§ **AIM OF THE TASK**
Copy out the entries that follow, unchanged.

========================================================================

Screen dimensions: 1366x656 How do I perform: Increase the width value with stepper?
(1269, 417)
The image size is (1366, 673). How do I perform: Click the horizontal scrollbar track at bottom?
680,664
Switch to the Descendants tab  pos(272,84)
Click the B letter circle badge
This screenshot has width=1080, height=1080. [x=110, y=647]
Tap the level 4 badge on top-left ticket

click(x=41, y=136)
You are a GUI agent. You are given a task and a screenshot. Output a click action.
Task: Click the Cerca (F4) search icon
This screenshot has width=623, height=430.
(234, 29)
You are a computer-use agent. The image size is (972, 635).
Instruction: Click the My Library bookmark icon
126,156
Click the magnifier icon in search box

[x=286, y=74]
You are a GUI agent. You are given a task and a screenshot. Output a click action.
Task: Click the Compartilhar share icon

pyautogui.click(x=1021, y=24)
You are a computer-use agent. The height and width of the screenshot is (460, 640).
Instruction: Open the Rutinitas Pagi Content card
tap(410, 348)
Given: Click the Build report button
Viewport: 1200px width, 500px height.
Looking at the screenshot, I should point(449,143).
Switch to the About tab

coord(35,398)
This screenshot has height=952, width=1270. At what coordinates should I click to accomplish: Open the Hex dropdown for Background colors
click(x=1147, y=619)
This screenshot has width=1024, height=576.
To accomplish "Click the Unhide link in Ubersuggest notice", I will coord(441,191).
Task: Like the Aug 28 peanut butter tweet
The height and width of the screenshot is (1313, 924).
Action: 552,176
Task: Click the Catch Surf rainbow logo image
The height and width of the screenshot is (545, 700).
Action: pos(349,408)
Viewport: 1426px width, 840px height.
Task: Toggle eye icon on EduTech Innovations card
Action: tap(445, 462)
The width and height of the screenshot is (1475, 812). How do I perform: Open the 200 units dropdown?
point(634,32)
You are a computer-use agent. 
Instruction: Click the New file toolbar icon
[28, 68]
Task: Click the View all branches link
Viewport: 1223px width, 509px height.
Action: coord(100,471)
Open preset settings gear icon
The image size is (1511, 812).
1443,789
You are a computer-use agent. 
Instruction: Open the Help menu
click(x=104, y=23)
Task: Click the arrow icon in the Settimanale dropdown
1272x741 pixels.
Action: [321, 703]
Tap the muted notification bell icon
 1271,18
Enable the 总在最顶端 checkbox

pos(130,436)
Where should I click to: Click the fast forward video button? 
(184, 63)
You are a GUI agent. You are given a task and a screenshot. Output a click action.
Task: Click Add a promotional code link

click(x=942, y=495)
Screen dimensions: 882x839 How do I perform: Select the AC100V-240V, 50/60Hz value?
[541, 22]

========================================================================

§ **YOUR RESPONSE**
Screen dimensions: 1366x656 How do I perform: Increase the width value with stepper?
(1269, 417)
The image size is (1366, 673). How do I perform: Click the horizontal scrollbar track at bottom?
680,664
Switch to the Descendants tab  pos(272,84)
Click the B letter circle badge
This screenshot has width=1080, height=1080. [x=110, y=647]
Tap the level 4 badge on top-left ticket

click(x=41, y=136)
You are a GUI agent. You are given a task and a screenshot. Output a click action.
Task: Click the Cerca (F4) search icon
This screenshot has width=623, height=430.
(234, 29)
You are a computer-use agent. The image size is (972, 635).
Instruction: Click the My Library bookmark icon
126,156
Click the magnifier icon in search box

[x=286, y=74]
You are a GUI agent. You are given a task and a screenshot. Output a click action.
Task: Click the Compartilhar share icon

pyautogui.click(x=1021, y=24)
You are a computer-use agent. The height and width of the screenshot is (460, 640).
Instruction: Open the Rutinitas Pagi Content card
tap(410, 348)
Given: Click the Build report button
Viewport: 1200px width, 500px height.
Looking at the screenshot, I should point(449,143).
Switch to the About tab

coord(35,398)
This screenshot has height=952, width=1270. At what coordinates should I click to accomplish: Open the Hex dropdown for Background colors
click(x=1147, y=619)
This screenshot has width=1024, height=576.
To accomplish "Click the Unhide link in Ubersuggest notice", I will coord(441,191).
Task: Like the Aug 28 peanut butter tweet
The height and width of the screenshot is (1313, 924).
Action: 552,176
Task: Click the Catch Surf rainbow logo image
The height and width of the screenshot is (545, 700).
Action: pos(349,408)
Viewport: 1426px width, 840px height.
Task: Toggle eye icon on EduTech Innovations card
Action: tap(445, 462)
The width and height of the screenshot is (1475, 812). How do I perform: Open the 200 units dropdown?
point(634,32)
You are a computer-use agent. 
Instruction: Click the New file toolbar icon
[28, 68]
Task: Click the View all branches link
Viewport: 1223px width, 509px height.
Action: coord(100,471)
Open preset settings gear icon
The image size is (1511, 812).
1443,789
You are a computer-use agent. 
Instruction: Open the Help menu
click(x=104, y=23)
Task: Click the arrow icon in the Settimanale dropdown
1272x741 pixels.
Action: [321, 703]
Tap the muted notification bell icon
 1271,18
Enable the 总在最顶端 checkbox

pos(130,436)
Where should I click to: Click the fast forward video button? 
(184, 63)
You are a GUI agent. You are given a task and a screenshot. Output a click action.
Task: Click Add a promotional code link

click(x=942, y=495)
Screen dimensions: 882x839 How do I perform: Select the AC100V-240V, 50/60Hz value?
[541, 22]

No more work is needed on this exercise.